| Toward the Future:
        Issues and Options  When the Social Summit
        convenes in 1995, most countries in Africa and Latin America will be further in debt than
        they were 20 years ago. A larger proportion of the population will be in poverty. The
        institutional framework for providing social support will, on the whole, be weaker. And
        the capacity of many governments to ensure a stable environment for dialogue will be less.
         
        Clearly, the particular form of adjustment in vogue
        for the past 15 years has not permitted the world community to deal effectively with
        problems of indebtedness and recession. A radical free-market programme, rigidly linking
        balance-of-payments assistance to disprotection of national markets and reduction of the
        public sector, has not created the necessary conditions for most people in adjusting
        countries to have a better future.  
        One reason for this lack of success may well be the
        failure to address the broader structural problems within the world economy which play a
        role in prolonging the crisis. There is therefore renewed interest in many quarters in
        taking up the debates which surrounded the creation of the post-war international system
        in the 1940s, in which adjustment was widely assumed to be as much a problem for creditor
        as for debtor countries.  
        Such a debate would have to consider questions like the
        following: What changes in the policy of the industrial nations would be required to make
        adjustment in the Third World more successful? What new mechanisms of debt relief can be
        found? And how could the system of international finance and trade be restructured to
        facilitate renewed development? It is perhaps particularly relevant to take a systemic
        view in the 1990s, as global economic integration advances rapidly.  
        In the attempt to develop new approaches to the problems
        of indebted countries, it is also important to discard stereotypes.

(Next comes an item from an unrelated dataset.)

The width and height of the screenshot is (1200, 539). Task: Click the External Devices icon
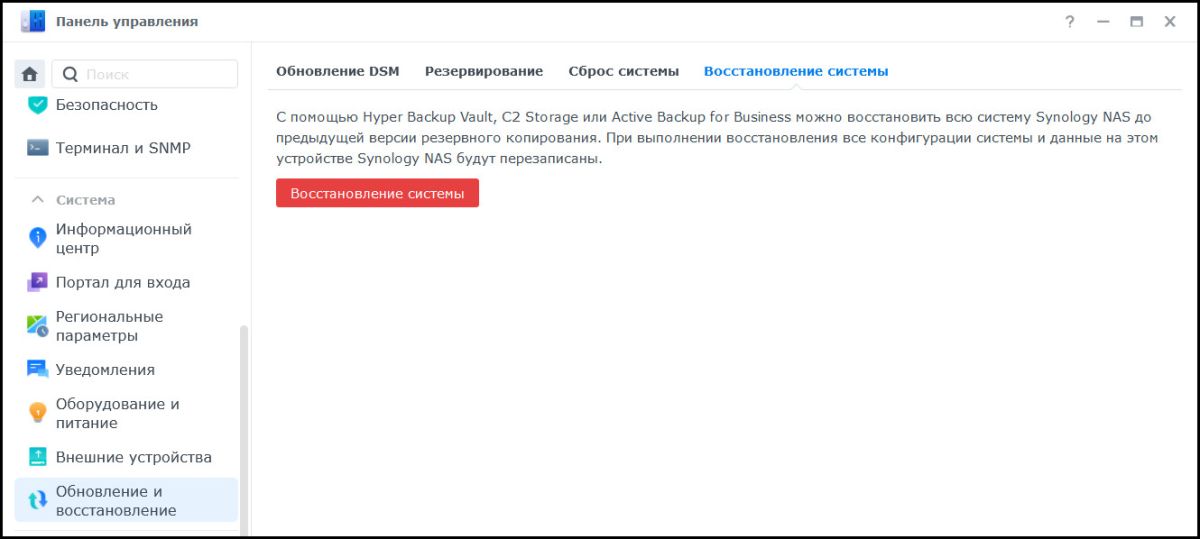[x=38, y=457]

The most
        simplistic, and least useful, debates on economic reform have involved contrasting "state"
        and "market", or "public" and "private" sectors, in highly
        ideological fashion. This obscures the real problems of specific social and economic
        systems and interferes with the design of pragmatic solutions.  
        Adjustment is not primarily a technical exercise.
        Technical expertise is of course an important element in designing policy reform; but in
        the last analysis, adjustment poses dilemmas which can only be resolved politically. There
        are many ways to deal with any problem of imbalance in the economy, and each way implies a
        varying distribution of benefits and losses for people within the society in question.
         
        In consequence, measures worked out through adequate
        consultation with affected populations are likely to be more effective than those
        which are imposed. Although this point would be judged obvious when considering the design
        of economic reform in the industrialized North, it is sometimes forgotten in the context
        of the developing world.  
        Since conditionality is the principal mechanism
        through which the will of the international financial and donor community can be imposed
        on indebted countries, it should be used with caution. Withholding international
        assistance unless certain conditions are met is no doubt necessary in many cases. But
        conditionality can cut off dialogue and impose policies which are either technically
        inadequate, given local conditions, or politically unfeasible, or both.  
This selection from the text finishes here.